Widerstand gegen die Wahl
Das sehen jedoch nicht alle in der Partei so. Seine Nominierung im Landesvorstand war bereits umstritten. Am Ende wurde zwar einstimmig für ihn votiert, zwei Personen enthielten sich jedoch. Auch gestern enthielten sich zwei Delegierte, 15 stimmten sogar gegen Tschentschers BürgermeisterNominierung.
Möglich, dass auch diese kleine Schar Tschentscher als „Notlösung“sieht, wie ihn CDU und FDP bereits bezeichnet haben.
Immerhin galten Andreas Dressel und Melanie Leonhard als Favoriten auf das Bürgermeister-Amt. Beide sagten aber aus familiären Gründen ab.
Die Popularität steigt
Künftig wird es also Peter Tschentscher machen. Es sei für ihn eine ehrenvolle Aufgabe, Regierungschef im rotgrünen Bündnis in der Hansestadt zu werden, sagt er. Er wolle das „Amt mit aller Kraft ausfüllen“.
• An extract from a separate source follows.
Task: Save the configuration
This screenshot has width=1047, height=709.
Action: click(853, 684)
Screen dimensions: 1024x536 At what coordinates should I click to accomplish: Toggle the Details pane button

Vielleicht kommt die Popularität dann ganz von selbst. Der Anfang ist zumindest gemacht: Auf der Straße wollen inzwischen immer mehr Hamburger ein Selfie mit dem Bald-Bürgermeister, heißt es. Auch einige Delegierte nutzten die Redepausen gestern für einen Schnappschuss mit dem 52Jährigen. Zumindest das hat dann ja doch etwas von Rockstar.